• _Work required_
Output the following data exactly.

Dataset items:

- - - - - - -

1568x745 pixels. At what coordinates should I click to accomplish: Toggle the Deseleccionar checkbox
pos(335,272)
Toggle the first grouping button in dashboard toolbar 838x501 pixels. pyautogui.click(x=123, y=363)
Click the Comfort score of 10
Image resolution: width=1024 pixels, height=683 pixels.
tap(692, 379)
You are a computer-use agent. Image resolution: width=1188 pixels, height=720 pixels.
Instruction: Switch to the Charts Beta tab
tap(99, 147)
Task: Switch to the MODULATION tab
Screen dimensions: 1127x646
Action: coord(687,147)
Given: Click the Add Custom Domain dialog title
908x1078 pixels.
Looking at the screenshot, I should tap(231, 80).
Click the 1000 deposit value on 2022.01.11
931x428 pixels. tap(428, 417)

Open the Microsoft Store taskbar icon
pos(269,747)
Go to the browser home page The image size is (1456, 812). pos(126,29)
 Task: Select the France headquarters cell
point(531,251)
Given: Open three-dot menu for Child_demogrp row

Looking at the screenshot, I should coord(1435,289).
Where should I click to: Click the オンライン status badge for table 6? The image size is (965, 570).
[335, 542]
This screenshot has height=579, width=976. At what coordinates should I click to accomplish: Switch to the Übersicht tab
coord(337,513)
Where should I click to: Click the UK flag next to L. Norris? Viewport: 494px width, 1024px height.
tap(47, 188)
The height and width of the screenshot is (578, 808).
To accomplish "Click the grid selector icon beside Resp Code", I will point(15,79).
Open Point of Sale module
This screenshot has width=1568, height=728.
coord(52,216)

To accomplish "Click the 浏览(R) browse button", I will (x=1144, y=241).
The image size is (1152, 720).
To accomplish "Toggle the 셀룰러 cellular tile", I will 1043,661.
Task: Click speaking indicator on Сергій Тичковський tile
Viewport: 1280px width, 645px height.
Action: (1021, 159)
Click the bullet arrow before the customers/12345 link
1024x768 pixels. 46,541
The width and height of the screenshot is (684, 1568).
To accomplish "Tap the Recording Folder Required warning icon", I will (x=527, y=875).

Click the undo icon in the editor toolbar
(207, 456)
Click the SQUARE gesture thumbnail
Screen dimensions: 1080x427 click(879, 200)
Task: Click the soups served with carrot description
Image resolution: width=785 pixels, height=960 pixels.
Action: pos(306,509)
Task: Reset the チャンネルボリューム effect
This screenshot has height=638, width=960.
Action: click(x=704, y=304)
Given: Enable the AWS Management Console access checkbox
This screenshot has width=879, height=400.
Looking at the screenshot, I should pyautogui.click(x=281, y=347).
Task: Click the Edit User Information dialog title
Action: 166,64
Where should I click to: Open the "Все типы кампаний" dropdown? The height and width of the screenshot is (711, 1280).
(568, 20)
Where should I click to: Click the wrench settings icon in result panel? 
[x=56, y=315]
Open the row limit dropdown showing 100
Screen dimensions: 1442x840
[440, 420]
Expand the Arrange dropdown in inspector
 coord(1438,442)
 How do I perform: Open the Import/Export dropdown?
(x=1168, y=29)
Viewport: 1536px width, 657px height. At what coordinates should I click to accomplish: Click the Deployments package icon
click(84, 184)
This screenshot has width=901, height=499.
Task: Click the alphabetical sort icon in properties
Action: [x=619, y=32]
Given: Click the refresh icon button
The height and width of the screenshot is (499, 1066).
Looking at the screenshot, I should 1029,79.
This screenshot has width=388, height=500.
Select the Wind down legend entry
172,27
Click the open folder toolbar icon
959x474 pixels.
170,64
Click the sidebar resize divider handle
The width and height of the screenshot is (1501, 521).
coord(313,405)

- - - - - - -

• _Answer space_
1568x745 pixels. At what coordinates should I click to accomplish: Toggle the Deseleccionar checkbox
pos(335,272)
Toggle the first grouping button in dashboard toolbar 838x501 pixels. pyautogui.click(x=123, y=363)
Click the Comfort score of 10
Image resolution: width=1024 pixels, height=683 pixels.
tap(692, 379)
You are a computer-use agent. Image resolution: width=1188 pixels, height=720 pixels.
Instruction: Switch to the Charts Beta tab
tap(99, 147)
Task: Switch to the MODULATION tab
Screen dimensions: 1127x646
Action: coord(687,147)
Given: Click the Add Custom Domain dialog title
908x1078 pixels.
Looking at the screenshot, I should tap(231, 80).
Click the 1000 deposit value on 2022.01.11
931x428 pixels. tap(428, 417)

Open the Microsoft Store taskbar icon
pos(269,747)
Go to the browser home page The image size is (1456, 812). pos(126,29)
 Task: Select the France headquarters cell
point(531,251)
Given: Open three-dot menu for Child_demogrp row

Looking at the screenshot, I should coord(1435,289).
Where should I click to: Click the オンライン status badge for table 6? The image size is (965, 570).
[335, 542]
This screenshot has height=579, width=976. At what coordinates should I click to accomplish: Switch to the Übersicht tab
coord(337,513)
Where should I click to: Click the UK flag next to L. Norris? Viewport: 494px width, 1024px height.
tap(47, 188)
The height and width of the screenshot is (578, 808).
To accomplish "Click the grid selector icon beside Resp Code", I will point(15,79).
Open Point of Sale module
This screenshot has width=1568, height=728.
coord(52,216)

To accomplish "Click the 浏览(R) browse button", I will (x=1144, y=241).
The image size is (1152, 720).
To accomplish "Toggle the 셀룰러 cellular tile", I will 1043,661.
Task: Click speaking indicator on Сергій Тичковський tile
Viewport: 1280px width, 645px height.
Action: (1021, 159)
Click the bullet arrow before the customers/12345 link
1024x768 pixels. 46,541
The width and height of the screenshot is (684, 1568).
To accomplish "Tap the Recording Folder Required warning icon", I will (x=527, y=875).

Click the undo icon in the editor toolbar
(207, 456)
Click the SQUARE gesture thumbnail
Screen dimensions: 1080x427 click(879, 200)
Task: Click the soups served with carrot description
Image resolution: width=785 pixels, height=960 pixels.
Action: pos(306,509)
Task: Reset the チャンネルボリューム effect
This screenshot has height=638, width=960.
Action: click(x=704, y=304)
Given: Enable the AWS Management Console access checkbox
This screenshot has width=879, height=400.
Looking at the screenshot, I should pyautogui.click(x=281, y=347).
Task: Click the Edit User Information dialog title
Action: 166,64
Where should I click to: Open the "Все типы кампаний" dropdown? The height and width of the screenshot is (711, 1280).
(568, 20)
Where should I click to: Click the wrench settings icon in result panel? 
[x=56, y=315]
Open the row limit dropdown showing 100
Screen dimensions: 1442x840
[440, 420]
Expand the Arrange dropdown in inspector
 coord(1438,442)
 How do I perform: Open the Import/Export dropdown?
(x=1168, y=29)
Viewport: 1536px width, 657px height. At what coordinates should I click to accomplish: Click the Deployments package icon
click(84, 184)
This screenshot has width=901, height=499.
Task: Click the alphabetical sort icon in properties
Action: [x=619, y=32]
Given: Click the refresh icon button
The height and width of the screenshot is (499, 1066).
Looking at the screenshot, I should 1029,79.
This screenshot has width=388, height=500.
Select the Wind down legend entry
172,27
Click the open folder toolbar icon
959x474 pixels.
170,64
Click the sidebar resize divider handle
The width and height of the screenshot is (1501, 521).
coord(313,405)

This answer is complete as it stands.